Younger or very anxious patients

Young patients — and very anxious or claustrophobic adults —benefit from what I like to call “verbal anesthesia,” or a steady stream of reassurance that they are doing great, the procedure is going well, and so on.  It can be very helpful for an anxious patient to be allowed to have a parent or other loved one in the room as a comforting, reassuring presence – perhaps even holding their hand throughout the procedure. We have a sound system in the treatment room so that patients can choose their own Pandora music station to help them relax.

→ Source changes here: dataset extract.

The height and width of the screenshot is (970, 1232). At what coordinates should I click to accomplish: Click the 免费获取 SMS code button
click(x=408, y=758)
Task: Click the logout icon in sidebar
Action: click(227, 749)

Patients with intellectual disabilities

Patients with autism and other intellectual disabilities have been among my most difficult cross-linking cases — not because of any clinical aspects of the case, but due to the communication challenges and difficulty gaining the patient’s cooperation. Creativity may be required. One author recently reported on a case of a teenager with Down syndrome whose father held a tablet computer just behind the UV light to help the child maintain fixation during the procedure (1). Patients with Down syndrome have a much higher than average incidence of keratoconus, but also may be diagnosed at a later stage than those without intellectual disabilities (1, 2). 

With any patient with learning difficulties, we schedule an extra session with the patient and a parent or caregiver. This additional time gives us the chance to introduce the concept and the procedure room and practice some of the potential challenges: lying still; fixating on a light; bringing the microscope or light source over their head. The key to success with such patients is to ensure that they feel secure and cared for throughout the procedure. 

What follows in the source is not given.